[Task requirements]: Write every entry out again exactly, please, and skip the pictures.

[Task material]:
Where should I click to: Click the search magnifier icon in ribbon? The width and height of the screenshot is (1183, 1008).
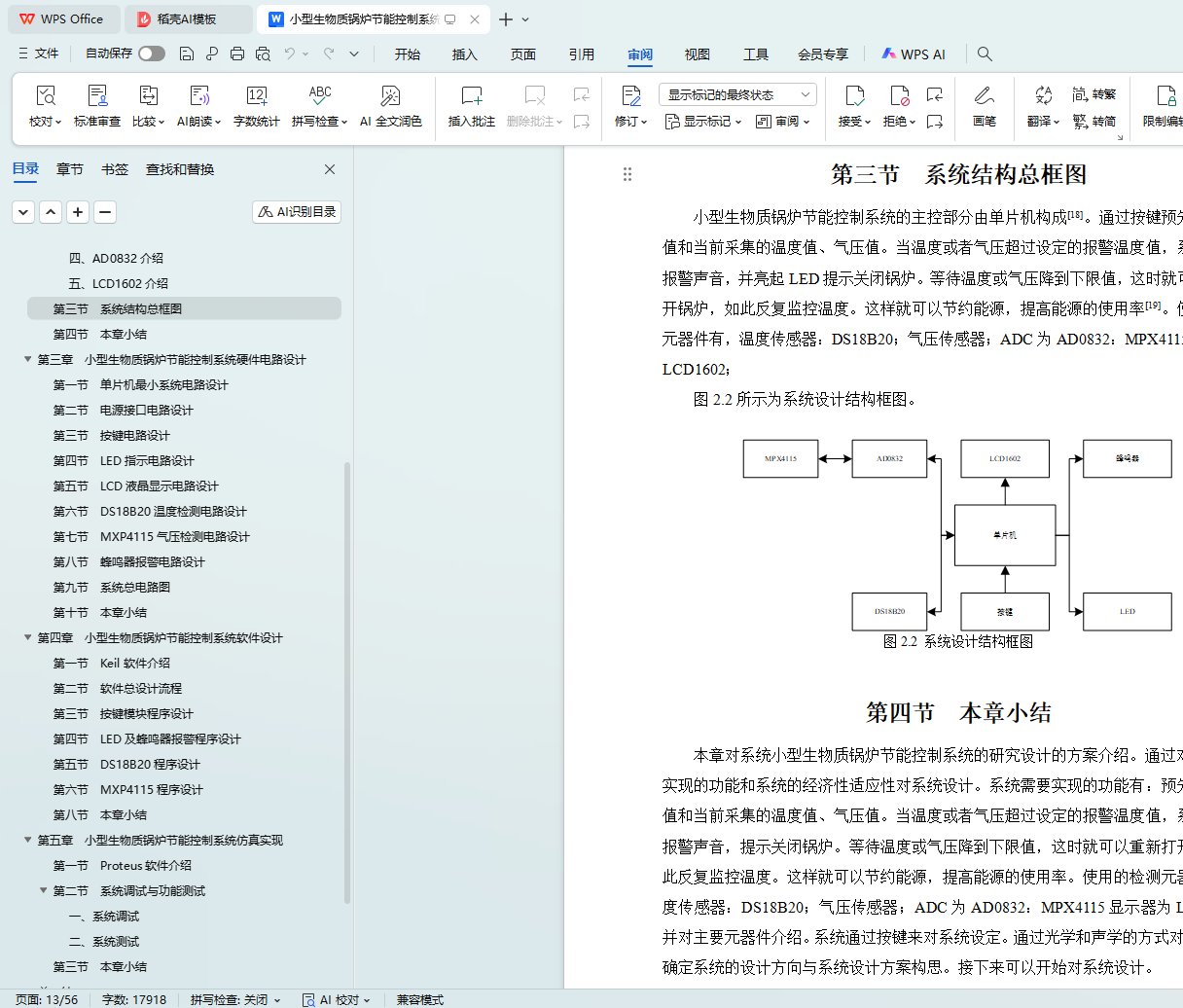(985, 54)
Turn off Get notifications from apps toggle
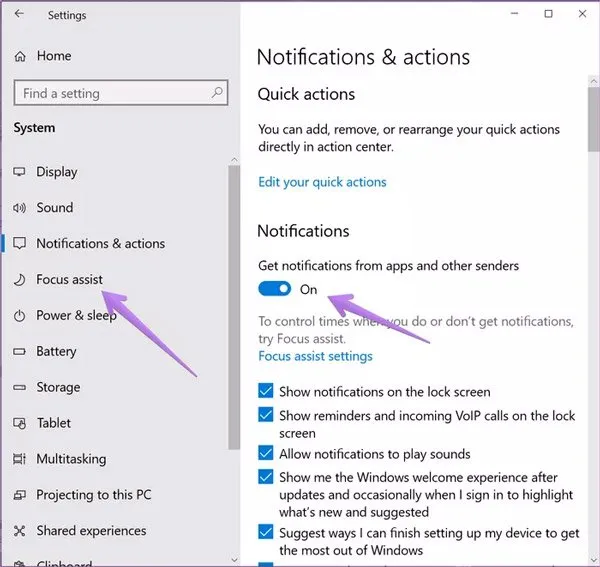Viewport: 600px width, 567px height. (x=275, y=289)
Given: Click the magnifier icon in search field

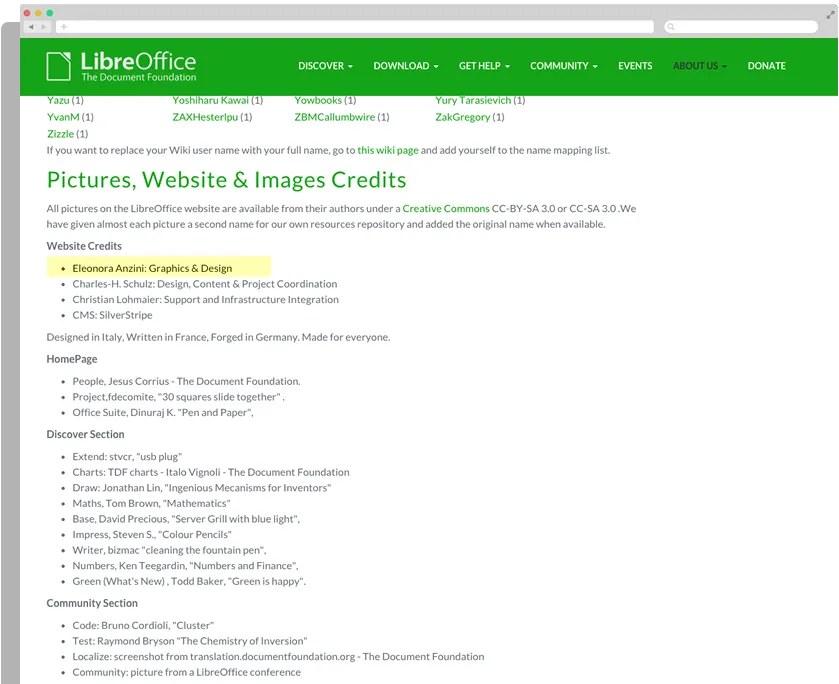Looking at the screenshot, I should [x=671, y=27].
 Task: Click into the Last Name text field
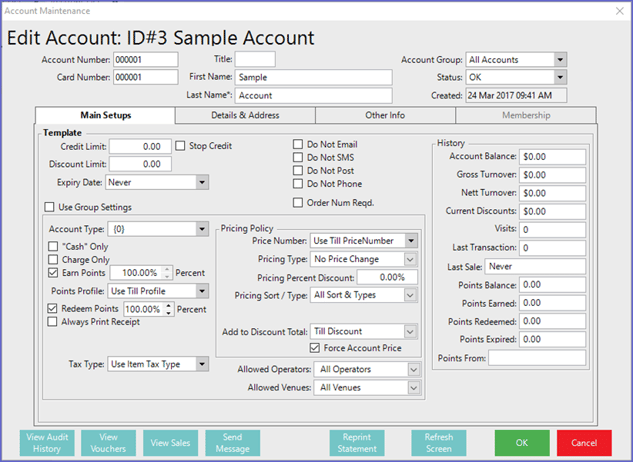315,96
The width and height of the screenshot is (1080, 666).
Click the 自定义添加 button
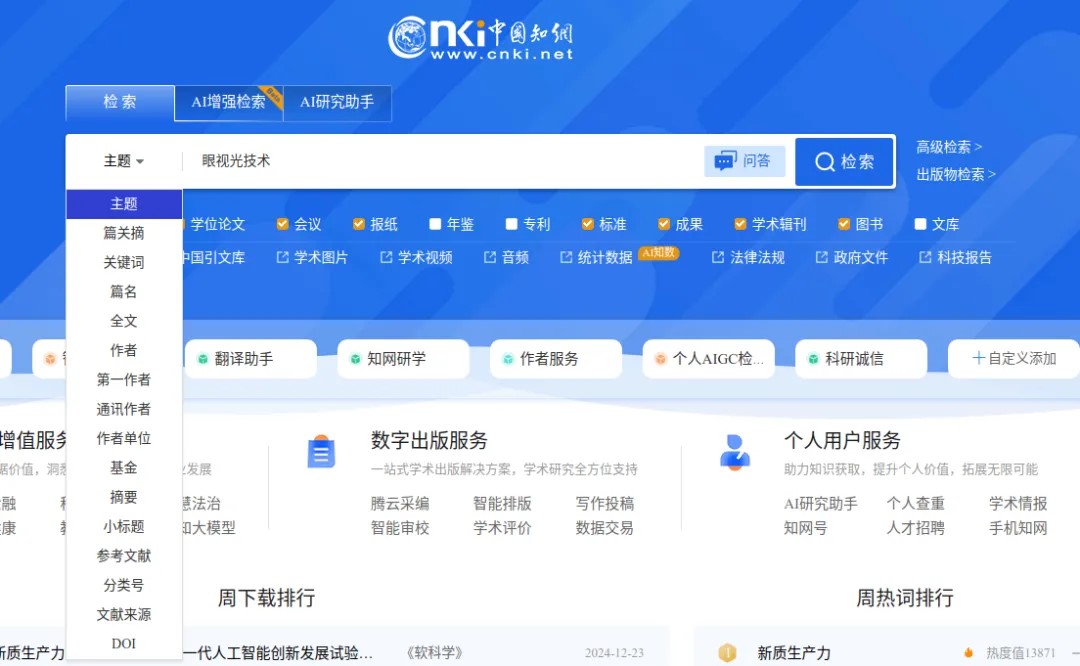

[Answer below]:
Where should I click to: Click the search magnifier icon in ribbon? The width and height of the screenshot is (1183, 1008).
(985, 54)
Turn off Get notifications from apps toggle
Viewport: 600px width, 567px height. (x=275, y=289)
Given: Click the magnifier icon in search field

Looking at the screenshot, I should [x=671, y=27].
 Task: Click into the Last Name text field
315,96
The width and height of the screenshot is (1080, 666).
Click the 自定义添加 button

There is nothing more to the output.